With all twenty-four classifications complete, the combined picture looked like this:

	Local			Remote
Document	Llama 8B	Mistral 12B	Qwen 14B	Llama 70B	SaulLM 54B	Qwen 72B
GPL v3	🤷‍♂️	❌	❌	✅	❌	❌
CC BY-SA 4.0	❌	❌	❌	✅	❌	✅
ToS	❌	❌	✅	✅	❌	✅
MoU	✅	❌	✅	✅	✅	✅

✅ contract   ❌ not contract
Meta   Mistral   Alibaba

The verdict of what actually constitutes a contract is in. It is… confusing.

No stable coalition emerged. The only near-consensus document was the MoU, which five of the six models classified as a contract. Everything else produced splits.

Some disappointing news from the capital expenditure front

There was also an unplanned infrastructure lesson.

On the MoU – which all three remote models classified as CONTRACT, triggering a full contract analysis rather than a short rejection – Qwen2.5:72B on the H100 was slower than Qwen2.5:14B on the MacBook Air. The H100 managed 9.7 tokens/sec. The MacBook managed 16.4. For comparison, the honourable SaulLM on the same H100 and the same document managed 300 tokens/sec.

This was not a referendum on Nvidia hardware. It was a software stack problem: a quantisation kernel incompatibility prevented the GPU run from benefiting properly from the hardware underneath it.

Still, the optics were good in the wrong sort of way. The expensive machine lost a sprint to a laptop on a kitchen table.

That is worth mentioning because it is exactly the sort of thing benchmark logic tends to omit. Infrastructure choices, runtime support, and model-serving details can matter as much as the model itself.

What this suggests

A few conclusions seem reasonably safe.

Borderline classification is not a one-model problem. If the input documents are genuinely ambiguous, a single model verdict is a fragile thing to build a workflow on. Even at low temperature, the classification boundary can wobble.

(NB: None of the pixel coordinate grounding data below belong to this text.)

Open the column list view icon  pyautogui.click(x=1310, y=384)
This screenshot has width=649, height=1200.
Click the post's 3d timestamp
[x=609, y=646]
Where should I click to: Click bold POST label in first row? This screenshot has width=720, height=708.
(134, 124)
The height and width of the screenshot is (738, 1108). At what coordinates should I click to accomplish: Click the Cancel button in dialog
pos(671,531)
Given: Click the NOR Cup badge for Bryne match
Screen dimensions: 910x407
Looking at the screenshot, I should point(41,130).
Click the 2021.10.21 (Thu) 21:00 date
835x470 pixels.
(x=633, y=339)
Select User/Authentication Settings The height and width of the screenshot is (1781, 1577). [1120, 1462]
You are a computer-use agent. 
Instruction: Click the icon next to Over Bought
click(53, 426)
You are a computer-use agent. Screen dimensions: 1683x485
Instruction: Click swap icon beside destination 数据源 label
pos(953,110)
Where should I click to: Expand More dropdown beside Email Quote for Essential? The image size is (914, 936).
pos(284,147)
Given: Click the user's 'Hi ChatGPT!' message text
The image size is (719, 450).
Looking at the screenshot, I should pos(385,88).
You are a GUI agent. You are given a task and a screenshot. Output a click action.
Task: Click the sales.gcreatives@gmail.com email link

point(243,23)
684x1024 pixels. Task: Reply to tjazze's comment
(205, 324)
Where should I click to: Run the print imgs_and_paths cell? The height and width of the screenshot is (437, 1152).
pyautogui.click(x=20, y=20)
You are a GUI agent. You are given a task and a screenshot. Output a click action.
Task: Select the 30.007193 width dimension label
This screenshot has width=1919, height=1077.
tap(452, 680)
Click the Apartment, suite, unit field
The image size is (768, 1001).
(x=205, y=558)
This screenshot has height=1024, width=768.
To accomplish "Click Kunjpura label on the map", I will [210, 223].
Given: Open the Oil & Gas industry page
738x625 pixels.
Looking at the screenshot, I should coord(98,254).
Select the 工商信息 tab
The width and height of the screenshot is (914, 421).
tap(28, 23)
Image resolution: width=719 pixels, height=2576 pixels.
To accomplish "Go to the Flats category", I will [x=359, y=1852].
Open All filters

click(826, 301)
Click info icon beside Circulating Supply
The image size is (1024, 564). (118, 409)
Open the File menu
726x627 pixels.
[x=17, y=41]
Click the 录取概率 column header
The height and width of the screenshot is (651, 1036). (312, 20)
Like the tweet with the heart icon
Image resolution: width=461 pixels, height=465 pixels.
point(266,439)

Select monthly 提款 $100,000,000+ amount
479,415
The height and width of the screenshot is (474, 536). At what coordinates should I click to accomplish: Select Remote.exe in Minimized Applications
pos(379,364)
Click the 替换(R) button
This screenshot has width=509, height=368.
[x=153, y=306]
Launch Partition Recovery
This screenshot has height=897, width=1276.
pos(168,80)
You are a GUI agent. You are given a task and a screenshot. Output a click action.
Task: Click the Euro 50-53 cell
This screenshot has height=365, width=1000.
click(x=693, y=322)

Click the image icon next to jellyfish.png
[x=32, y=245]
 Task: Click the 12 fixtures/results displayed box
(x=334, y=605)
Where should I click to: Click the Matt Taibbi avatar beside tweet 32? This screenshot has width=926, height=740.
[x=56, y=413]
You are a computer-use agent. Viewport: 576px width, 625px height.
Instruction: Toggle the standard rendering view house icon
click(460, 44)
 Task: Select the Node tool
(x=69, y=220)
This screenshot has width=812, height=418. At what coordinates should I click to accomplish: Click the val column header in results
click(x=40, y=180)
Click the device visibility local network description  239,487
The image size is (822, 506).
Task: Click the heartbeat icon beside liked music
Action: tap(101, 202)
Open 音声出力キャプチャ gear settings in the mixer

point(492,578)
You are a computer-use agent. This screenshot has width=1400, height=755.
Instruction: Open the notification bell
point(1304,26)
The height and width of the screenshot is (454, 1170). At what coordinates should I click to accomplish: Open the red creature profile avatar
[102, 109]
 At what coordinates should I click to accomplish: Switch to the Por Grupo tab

Confidence scores are not enough. The models were consistently confident, including when they contradicted one another and when one contradicted itself. Confidence here does not measure correctness. It mostly measures rhetorical commitment.

Bigger is not the same as better. The larger models did not converge on a more reliable answer. In both the Llama and Qwen families, scaling up mostly made the models more permissive. That may or may not be desirable, but it should not be confused with improved judgement.

Specialisation mattered more than scale. SaulLM was not the largest model in the experiment, but it produced the most plausible pattern of decisions. That suggests that for domain-specific classification, training data and task fit may matter more than sheer parameter count.

Limits of the experiment

A few caveats are worth making explicit.

This was a small exploratory test, not a benchmark. The sample size is tiny: four documents, six models, one prompt family. The prompt itself likely biased at least one document category. And the repeated-run instability was observed most clearly on one model and one document, not exhaustively measured across the entire matrix.

So the claim here is not that larger models are “worse,” nor that SaulLM is “right.” The claim is narrower and more useful: on ambiguous classification tasks, scale did not reliably buy stability, and domain specialisation looked more promising than raw size.

So What?

This experiment was never about finding the “right” answer. The GPL v3 is genuinely ambiguous. Reasonable lawyers disagree about whether open-source licenses are contracts (or so the author is told, being neither a lawyer nor anything remotely adjacent to one). Reasonable models do the same.

This is not really a story about contracts. It is a story about classification gates.

In production pipelines, those gates are often treated as simple. They are not simple. On easy documents, many models will look competent. On ambiguous ones, the disagreement is the signal.

That leads to a fairly unglamorous conclusion. A robust system probably needs some combination of:

• multiple models
• a disagreement or escalation path
• and a human in the loop for the cases that sit near the boundary

That is not a failure of the model. It is a recognition that the category itself is fuzzy.

When they disagree, that is not a failure. That is information. The mistake is building a system that pretends ambiguity doesn’t exist.